::: Document segment :::
5 Tips For Hiking With Your Dog

26 July 2016
 Categories: , Blog


Dogs love going on walks, so it seems natural that they'd make perfect hiking companions. However, you can increase the odds of a safe and pleasant hike for you and your pet by following these safety tips.

1. Make sure your dog is wearing ID tags. Losing your dog on a hike is a worst-case scenario, but be prepared for that possibility by making sure he's wearing up-to-date ID tags. If you're away from home and staying in a hotel or campground, putting that information on a tag can help you get reunited with you dog as quickly as possible.

2. Stay current with veterinarian checkups. Make sure your dog has all his vaccinations and meets other canine medical requirements so that he'll be protected out in the woods. Mosquitoes transmit heartworms, for example. Check your dog regularly for ticks and consider bringing a tick comb along on your hike.

3. Get your dog in shape before your hike. If you're planning to go on all-day hikes, give your dog time to build up to it. Just like humans, dogs need to get conditioned to increase their endurance. Keep in mind that puppies less than one year old shouldn't go on long hikes because their muscles and bones are still developing. According to the Kennel Club, a rule of thumb is to walk a puppy for no more than five minutes of exercise per month of age and no more than two times per day. A fully grown dog can go for much longer walks.

4. Check your dog over after a hike. Look over your dog carefully for signs of bites, ticks and wounds. Pay particular attention to the dog's paws in case they've caught any small stones in them or gotten cut on rough terrain. Pack tweezers with you for removing thorns or ticks. Adhesive bandages and a sock can be wrapped around an injured paw. Also, bring small scissors or a razor to remove fur from around a wound if needed.

5. Pack water and let your dog help carry it. You know it's crucial that your dog stays hydrated and fed. Your dog can help carry his supplies with a dog pack. Naturally, the dog will need to get used to wearing and carrying supplies, so again, be sure to condition your dog before a long hike. Young, healthy dogs can carry 10 to 15 percent of their weight. If a dog is old or has a medical condition, the kinder thing might be to leave him at home if you're going on a long or strenuous hike.
::: Data :::
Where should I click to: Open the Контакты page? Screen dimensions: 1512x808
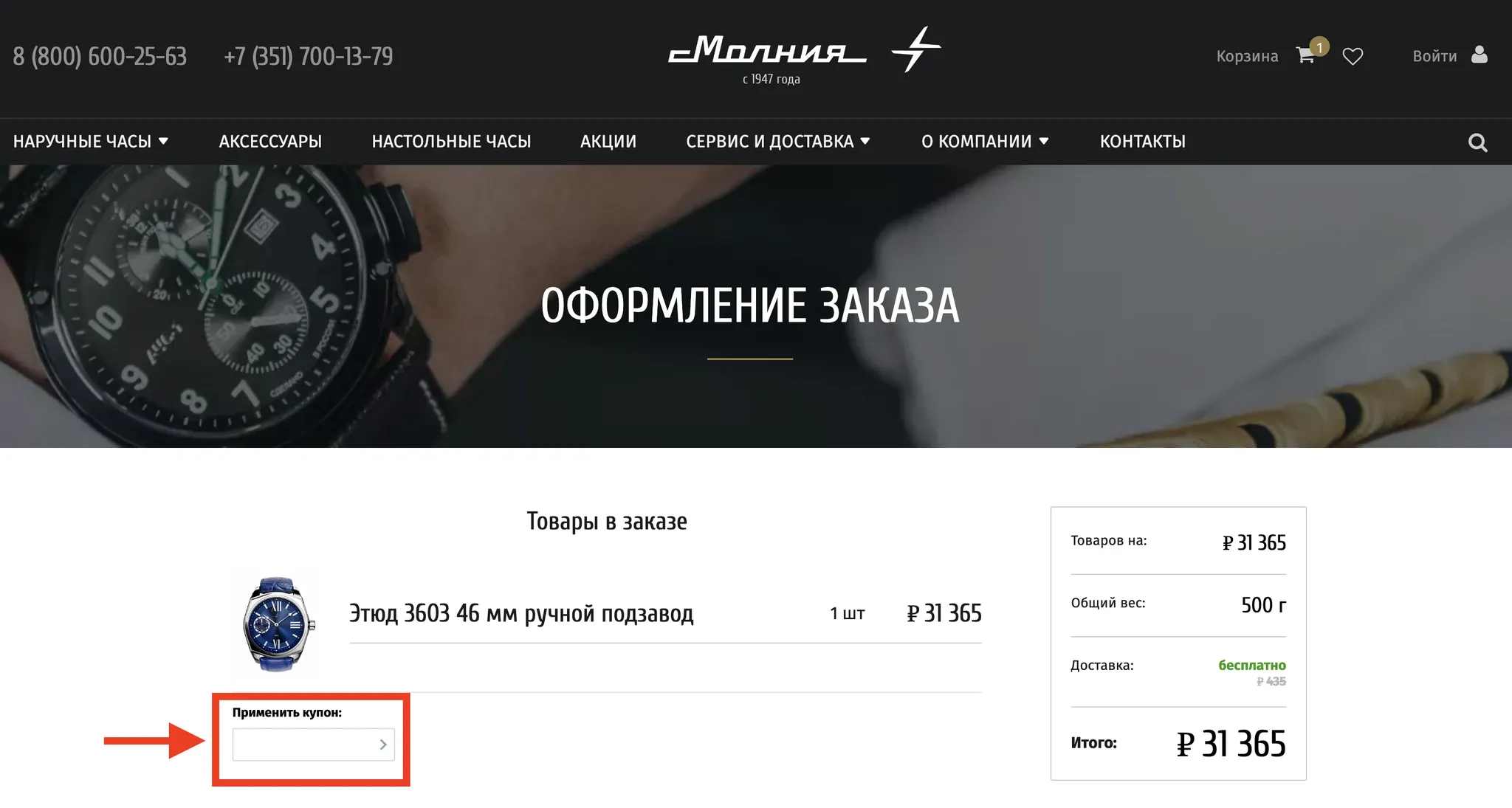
:::
■ Your task ■
Reproduce everything in the dog hiking tips from "5 Tips For Hiking" down to "these safety tips.", word for word.

■ Result of the task ■
5 Tips For Hiking With Your Dog

26 July 2016
 Categories: , Blog


Dogs love going on walks, so it seems natural that they'd make perfect hiking companions. However, you can increase the odds of a safe and pleasant hike for you and your pet by following these safety tips.